Lo peligroso de esta dinámica política es que la opinión pública comienza a impacientarse por los sobresaltos semanales y por la falta de solución a los problemas que realmente le preocupan. Esto es el inicio de un proceso más profundo que puede terminar en consecuencias lamentables.

Es fundamental que el gobierno, particularmente el presidente Ricardo Martinelli, haga un balance crítico de la actual coyuntura y pueda retomar rápidamente el rumbo que requiere la Nación. Las esperanzas del país están puestas en su capacidad de liderazgo que se va a medir en función de los programas que implemente a favor de los más necesitados y de los niveles de concertación que logre con los sectores empresariales y laborales.

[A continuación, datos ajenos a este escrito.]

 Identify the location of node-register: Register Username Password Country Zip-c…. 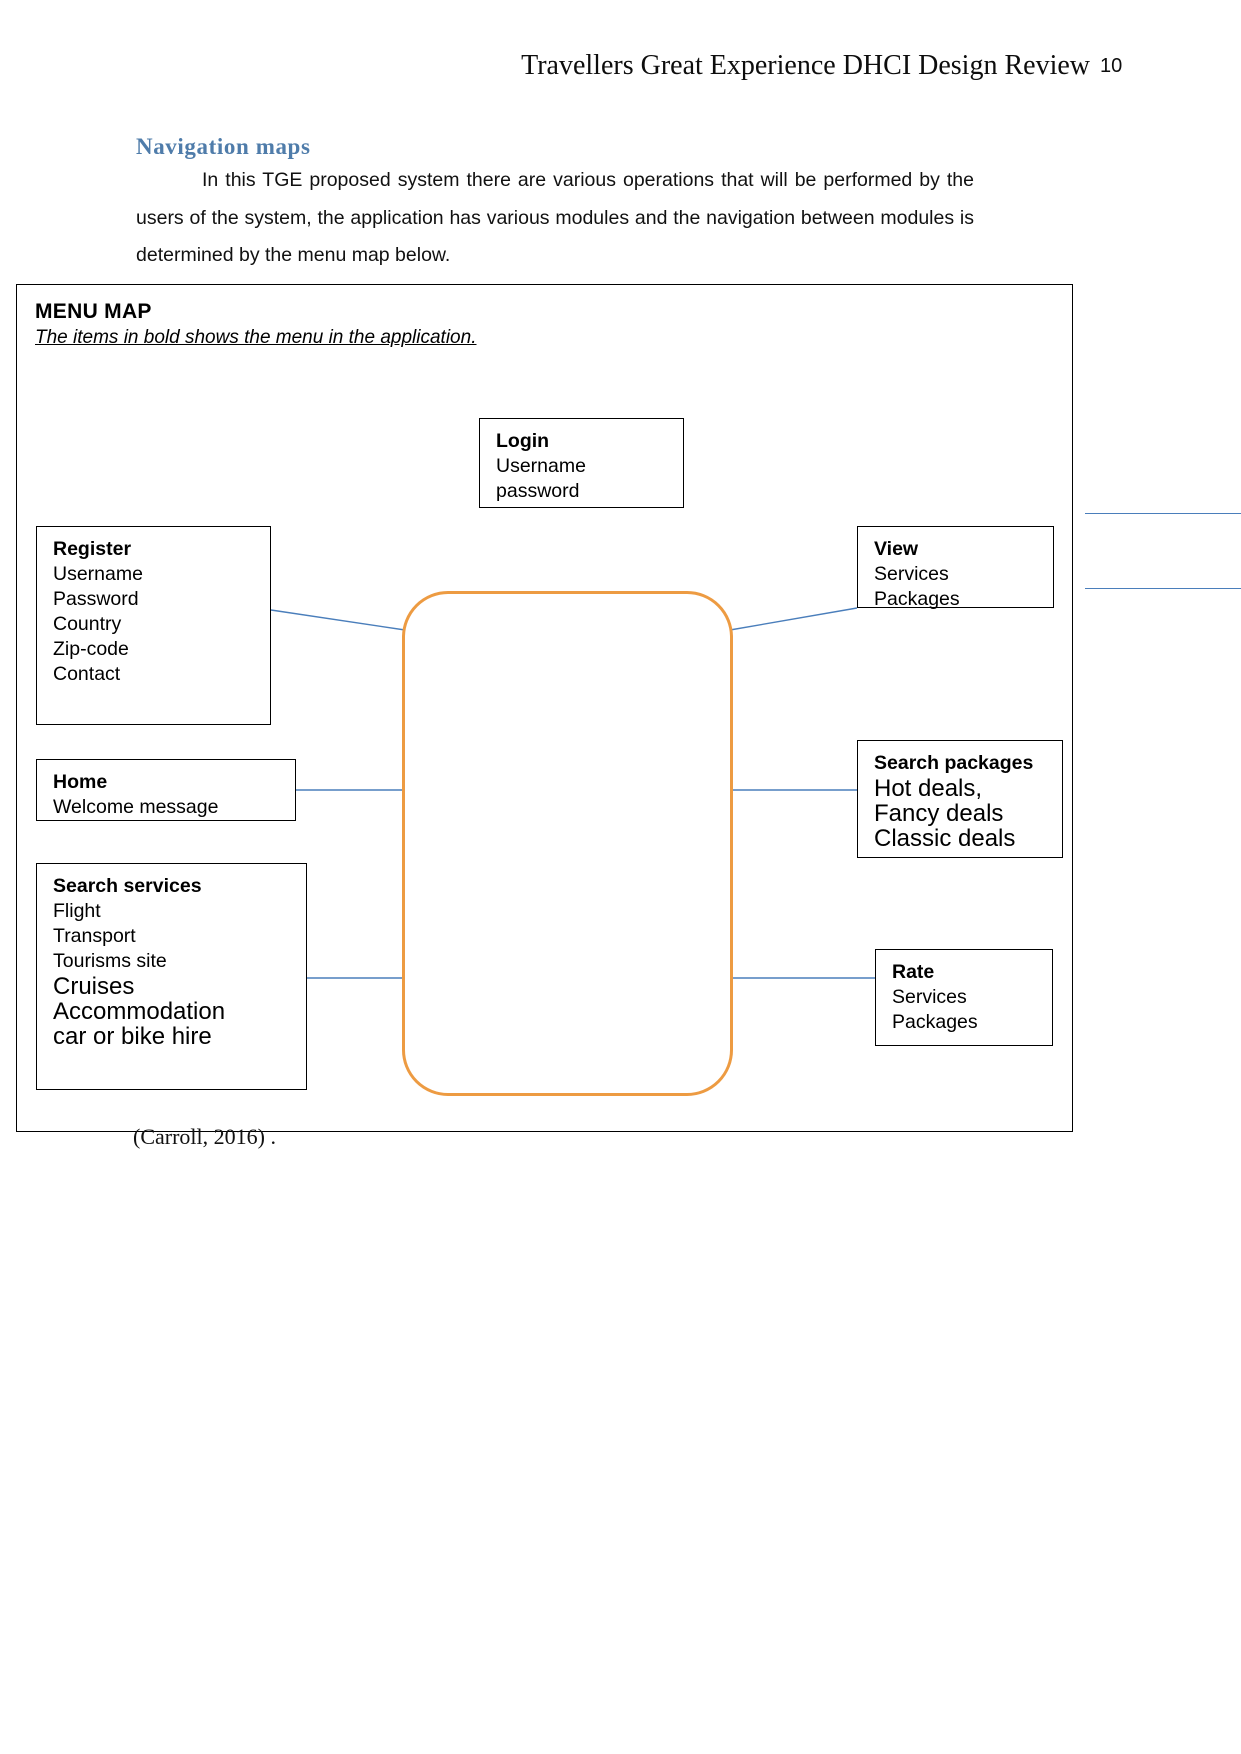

Al evaluar un periodo presidencial se miden las obras que se hicieron, las políticas que se implementaron, las reformas estructurales que se dejan, la fortaleza del sistema político que se prometió, nadie evalúa a un presidente por la cantidad de adversarios que eliminó. La confrontación personal entretiene, pero con ella no se gobierna.

Las perspectivas de nuestro país para los próximos años son excelentes, siempre y cuando se haga lo que tiene que hacerse en la dirección correcta. El presidente Martinelli tiene capacidad para llevar al país a un buen puerto, pero el camino actual no conduce a ello.